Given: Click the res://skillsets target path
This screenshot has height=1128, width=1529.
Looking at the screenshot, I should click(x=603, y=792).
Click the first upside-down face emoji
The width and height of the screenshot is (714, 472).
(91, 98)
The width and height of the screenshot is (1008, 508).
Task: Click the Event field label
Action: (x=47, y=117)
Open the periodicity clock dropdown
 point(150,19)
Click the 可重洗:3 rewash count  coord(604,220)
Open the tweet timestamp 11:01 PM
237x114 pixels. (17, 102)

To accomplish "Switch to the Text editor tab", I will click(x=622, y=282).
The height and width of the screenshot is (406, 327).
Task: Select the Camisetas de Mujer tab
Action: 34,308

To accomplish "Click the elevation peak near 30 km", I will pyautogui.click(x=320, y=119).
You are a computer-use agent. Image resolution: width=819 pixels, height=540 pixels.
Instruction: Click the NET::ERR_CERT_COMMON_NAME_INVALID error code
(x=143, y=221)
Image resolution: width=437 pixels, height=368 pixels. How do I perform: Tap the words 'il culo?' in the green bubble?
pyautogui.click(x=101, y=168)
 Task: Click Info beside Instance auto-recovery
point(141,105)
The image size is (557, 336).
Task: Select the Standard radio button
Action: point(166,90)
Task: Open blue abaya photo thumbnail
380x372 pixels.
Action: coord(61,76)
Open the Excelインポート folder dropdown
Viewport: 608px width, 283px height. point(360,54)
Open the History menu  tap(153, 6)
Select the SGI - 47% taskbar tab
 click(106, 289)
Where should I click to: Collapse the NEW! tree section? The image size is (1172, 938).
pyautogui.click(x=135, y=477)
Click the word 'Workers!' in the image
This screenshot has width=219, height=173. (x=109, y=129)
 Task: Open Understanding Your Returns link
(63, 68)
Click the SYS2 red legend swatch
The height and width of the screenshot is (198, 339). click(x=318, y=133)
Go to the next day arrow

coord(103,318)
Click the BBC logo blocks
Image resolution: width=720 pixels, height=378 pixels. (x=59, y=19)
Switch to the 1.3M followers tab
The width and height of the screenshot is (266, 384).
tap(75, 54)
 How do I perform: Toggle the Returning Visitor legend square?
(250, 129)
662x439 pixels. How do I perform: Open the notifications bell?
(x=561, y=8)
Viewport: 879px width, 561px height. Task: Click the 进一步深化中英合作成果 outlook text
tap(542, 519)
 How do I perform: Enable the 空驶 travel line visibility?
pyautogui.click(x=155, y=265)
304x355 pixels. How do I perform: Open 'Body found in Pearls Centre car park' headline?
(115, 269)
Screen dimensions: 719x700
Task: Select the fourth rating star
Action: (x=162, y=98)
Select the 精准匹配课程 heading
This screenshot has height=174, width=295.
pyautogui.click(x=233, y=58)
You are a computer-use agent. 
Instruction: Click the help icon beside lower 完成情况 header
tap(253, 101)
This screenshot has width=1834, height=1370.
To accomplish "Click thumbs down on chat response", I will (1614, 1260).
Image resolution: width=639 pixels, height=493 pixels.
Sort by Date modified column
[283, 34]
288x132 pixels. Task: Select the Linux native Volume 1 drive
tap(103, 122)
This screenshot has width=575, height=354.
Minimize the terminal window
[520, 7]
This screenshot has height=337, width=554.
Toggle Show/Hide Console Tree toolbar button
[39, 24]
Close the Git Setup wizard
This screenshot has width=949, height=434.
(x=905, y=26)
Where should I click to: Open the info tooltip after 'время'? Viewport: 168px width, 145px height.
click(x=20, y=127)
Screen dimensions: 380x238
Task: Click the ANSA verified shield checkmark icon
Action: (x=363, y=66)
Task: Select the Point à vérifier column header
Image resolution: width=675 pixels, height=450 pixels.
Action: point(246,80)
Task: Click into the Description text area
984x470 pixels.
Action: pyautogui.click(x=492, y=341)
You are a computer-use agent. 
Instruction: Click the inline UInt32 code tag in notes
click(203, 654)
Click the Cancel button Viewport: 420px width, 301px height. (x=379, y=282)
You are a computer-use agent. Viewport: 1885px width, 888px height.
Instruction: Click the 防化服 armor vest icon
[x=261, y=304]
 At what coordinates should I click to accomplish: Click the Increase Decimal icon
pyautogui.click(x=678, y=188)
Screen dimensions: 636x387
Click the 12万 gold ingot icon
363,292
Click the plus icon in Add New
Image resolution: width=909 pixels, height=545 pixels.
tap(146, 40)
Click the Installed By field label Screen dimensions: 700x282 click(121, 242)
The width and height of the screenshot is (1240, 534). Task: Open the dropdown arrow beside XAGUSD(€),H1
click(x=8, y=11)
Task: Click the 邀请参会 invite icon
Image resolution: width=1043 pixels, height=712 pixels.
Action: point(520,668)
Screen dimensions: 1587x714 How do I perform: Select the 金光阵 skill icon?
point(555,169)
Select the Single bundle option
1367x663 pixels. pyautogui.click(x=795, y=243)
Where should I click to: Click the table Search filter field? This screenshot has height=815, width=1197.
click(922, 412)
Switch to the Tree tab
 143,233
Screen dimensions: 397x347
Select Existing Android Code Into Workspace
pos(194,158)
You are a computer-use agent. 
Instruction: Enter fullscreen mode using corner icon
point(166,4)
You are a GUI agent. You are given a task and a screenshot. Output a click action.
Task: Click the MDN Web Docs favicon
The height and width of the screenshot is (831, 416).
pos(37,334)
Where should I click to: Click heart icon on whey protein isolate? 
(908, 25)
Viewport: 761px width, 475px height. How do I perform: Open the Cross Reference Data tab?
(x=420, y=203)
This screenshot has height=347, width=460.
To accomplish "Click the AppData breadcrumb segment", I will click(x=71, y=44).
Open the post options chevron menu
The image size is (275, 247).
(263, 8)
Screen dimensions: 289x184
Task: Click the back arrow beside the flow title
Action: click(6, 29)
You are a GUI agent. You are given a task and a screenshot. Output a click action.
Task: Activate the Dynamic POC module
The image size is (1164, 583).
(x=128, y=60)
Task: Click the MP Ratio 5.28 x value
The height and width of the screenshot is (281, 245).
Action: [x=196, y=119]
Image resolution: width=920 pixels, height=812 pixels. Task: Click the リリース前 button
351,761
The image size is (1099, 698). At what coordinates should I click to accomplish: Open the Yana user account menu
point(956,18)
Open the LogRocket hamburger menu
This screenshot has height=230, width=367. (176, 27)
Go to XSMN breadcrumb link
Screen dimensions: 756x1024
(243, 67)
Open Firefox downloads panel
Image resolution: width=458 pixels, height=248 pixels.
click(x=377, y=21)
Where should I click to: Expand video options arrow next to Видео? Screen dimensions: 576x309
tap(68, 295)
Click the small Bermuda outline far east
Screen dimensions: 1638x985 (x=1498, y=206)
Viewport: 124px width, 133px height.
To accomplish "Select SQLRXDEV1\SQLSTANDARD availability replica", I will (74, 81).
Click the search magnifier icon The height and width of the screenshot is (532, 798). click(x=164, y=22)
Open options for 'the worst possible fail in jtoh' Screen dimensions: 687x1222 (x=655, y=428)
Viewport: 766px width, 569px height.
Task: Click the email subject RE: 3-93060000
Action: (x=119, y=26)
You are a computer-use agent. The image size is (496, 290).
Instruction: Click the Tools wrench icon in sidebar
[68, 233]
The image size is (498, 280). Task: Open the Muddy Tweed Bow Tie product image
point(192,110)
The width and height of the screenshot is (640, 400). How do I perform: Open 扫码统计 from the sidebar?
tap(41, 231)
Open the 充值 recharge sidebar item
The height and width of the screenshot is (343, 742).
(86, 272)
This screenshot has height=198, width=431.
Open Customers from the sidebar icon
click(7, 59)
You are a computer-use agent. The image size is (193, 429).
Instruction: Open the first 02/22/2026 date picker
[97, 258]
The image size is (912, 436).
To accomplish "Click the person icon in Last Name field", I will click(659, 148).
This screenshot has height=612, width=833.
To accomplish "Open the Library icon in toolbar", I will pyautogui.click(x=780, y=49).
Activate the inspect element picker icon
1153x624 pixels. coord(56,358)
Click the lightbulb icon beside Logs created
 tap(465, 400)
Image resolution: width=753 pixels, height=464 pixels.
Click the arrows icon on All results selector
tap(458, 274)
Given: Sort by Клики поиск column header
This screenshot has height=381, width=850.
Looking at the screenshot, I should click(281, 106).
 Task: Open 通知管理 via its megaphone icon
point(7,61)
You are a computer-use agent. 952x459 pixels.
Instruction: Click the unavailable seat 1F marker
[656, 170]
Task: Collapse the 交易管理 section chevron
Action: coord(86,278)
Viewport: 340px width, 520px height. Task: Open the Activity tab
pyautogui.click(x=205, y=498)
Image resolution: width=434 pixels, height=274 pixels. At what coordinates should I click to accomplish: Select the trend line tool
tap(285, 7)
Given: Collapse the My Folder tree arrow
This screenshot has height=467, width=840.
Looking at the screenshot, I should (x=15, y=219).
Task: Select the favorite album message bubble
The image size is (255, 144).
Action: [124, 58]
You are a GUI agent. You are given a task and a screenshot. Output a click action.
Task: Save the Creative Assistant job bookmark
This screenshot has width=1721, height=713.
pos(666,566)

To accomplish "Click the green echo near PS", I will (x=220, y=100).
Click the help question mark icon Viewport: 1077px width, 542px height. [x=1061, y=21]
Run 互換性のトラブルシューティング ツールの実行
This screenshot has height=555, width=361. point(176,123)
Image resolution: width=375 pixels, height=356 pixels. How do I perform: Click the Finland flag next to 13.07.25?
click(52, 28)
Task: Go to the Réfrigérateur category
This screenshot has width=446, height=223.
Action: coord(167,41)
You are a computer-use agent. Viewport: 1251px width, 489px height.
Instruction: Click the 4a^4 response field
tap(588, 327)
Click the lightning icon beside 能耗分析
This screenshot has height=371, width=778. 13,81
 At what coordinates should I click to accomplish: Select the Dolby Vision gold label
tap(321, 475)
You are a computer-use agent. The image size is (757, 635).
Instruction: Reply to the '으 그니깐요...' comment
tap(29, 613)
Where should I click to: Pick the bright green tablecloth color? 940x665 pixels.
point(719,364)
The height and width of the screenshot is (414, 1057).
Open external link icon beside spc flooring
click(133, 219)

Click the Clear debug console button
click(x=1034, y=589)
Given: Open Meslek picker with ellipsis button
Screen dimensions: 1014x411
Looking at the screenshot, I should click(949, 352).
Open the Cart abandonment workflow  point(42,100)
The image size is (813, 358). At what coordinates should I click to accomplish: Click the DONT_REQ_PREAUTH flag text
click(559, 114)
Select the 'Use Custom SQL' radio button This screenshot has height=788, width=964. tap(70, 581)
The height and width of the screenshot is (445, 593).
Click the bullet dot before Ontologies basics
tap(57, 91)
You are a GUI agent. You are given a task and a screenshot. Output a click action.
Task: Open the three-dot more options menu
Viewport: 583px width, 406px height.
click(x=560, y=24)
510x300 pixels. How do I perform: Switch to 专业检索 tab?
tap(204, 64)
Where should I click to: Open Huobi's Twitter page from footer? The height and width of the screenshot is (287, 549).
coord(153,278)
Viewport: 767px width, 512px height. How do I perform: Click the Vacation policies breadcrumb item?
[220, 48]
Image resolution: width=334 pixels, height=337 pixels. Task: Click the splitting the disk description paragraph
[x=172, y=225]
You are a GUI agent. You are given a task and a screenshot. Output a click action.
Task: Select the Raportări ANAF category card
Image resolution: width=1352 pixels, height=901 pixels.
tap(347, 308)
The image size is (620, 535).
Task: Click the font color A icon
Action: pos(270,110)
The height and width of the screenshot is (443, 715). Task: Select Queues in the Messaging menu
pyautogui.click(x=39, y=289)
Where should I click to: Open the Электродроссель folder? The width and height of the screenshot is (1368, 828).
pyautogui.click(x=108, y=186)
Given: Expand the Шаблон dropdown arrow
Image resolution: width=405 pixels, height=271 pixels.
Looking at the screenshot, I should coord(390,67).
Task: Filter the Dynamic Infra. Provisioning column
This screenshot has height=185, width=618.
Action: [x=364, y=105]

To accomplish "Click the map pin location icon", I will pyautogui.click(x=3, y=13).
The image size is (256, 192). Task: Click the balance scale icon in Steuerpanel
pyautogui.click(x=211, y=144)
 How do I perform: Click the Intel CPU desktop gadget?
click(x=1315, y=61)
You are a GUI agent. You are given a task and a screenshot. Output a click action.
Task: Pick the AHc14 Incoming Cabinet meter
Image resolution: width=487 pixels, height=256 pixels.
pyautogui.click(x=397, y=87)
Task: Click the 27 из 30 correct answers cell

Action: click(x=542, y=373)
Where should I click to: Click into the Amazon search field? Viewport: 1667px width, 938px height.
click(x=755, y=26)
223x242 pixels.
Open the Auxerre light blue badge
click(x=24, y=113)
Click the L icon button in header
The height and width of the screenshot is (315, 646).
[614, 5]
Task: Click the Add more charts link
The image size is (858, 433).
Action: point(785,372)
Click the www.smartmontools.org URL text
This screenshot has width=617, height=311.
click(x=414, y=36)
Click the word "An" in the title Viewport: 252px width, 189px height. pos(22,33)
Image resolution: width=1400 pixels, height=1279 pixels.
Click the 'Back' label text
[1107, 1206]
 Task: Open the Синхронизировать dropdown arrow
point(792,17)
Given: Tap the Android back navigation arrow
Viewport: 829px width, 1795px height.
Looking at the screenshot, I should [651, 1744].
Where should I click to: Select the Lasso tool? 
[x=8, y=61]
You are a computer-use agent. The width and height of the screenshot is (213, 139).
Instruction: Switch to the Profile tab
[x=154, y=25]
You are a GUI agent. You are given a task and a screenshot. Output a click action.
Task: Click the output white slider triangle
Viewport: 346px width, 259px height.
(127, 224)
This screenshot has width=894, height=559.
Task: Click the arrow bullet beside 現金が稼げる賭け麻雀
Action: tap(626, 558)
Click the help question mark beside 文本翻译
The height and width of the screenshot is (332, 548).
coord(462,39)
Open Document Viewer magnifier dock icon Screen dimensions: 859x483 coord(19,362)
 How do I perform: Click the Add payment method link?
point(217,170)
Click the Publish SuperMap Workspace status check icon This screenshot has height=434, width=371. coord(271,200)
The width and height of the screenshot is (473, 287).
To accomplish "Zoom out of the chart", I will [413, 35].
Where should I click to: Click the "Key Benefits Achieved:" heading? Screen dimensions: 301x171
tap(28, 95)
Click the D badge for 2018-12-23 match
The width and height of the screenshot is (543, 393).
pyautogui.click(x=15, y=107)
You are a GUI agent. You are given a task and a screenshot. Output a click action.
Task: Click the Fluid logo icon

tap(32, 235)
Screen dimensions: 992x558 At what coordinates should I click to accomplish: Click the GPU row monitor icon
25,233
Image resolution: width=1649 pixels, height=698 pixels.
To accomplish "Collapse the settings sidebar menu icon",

═══

- **Problem statement**
Copy verbatim, from the listing above, each line from the one containing "Viewport: 124px width, 133px height." down to the one containing "This screenshot has height=198, width=431.", inclusive.

- **Written response**
Viewport: 124px width, 133px height.
To accomplish "Select SQLRXDEV1\SQLSTANDARD availability replica", I will (74, 81).
Click the search magnifier icon The height and width of the screenshot is (532, 798). click(x=164, y=22)
Open options for 'the worst possible fail in jtoh' Screen dimensions: 687x1222 (x=655, y=428)
Viewport: 766px width, 569px height.
Task: Click the email subject RE: 3-93060000
Action: (x=119, y=26)
You are a computer-use agent. The image size is (496, 290).
Instruction: Click the Tools wrench icon in sidebar
[68, 233]
The image size is (498, 280). Task: Open the Muddy Tweed Bow Tie product image
point(192,110)
The width and height of the screenshot is (640, 400). How do I perform: Open 扫码统计 from the sidebar?
tap(41, 231)
Open the 充值 recharge sidebar item
The height and width of the screenshot is (343, 742).
(86, 272)
This screenshot has height=198, width=431.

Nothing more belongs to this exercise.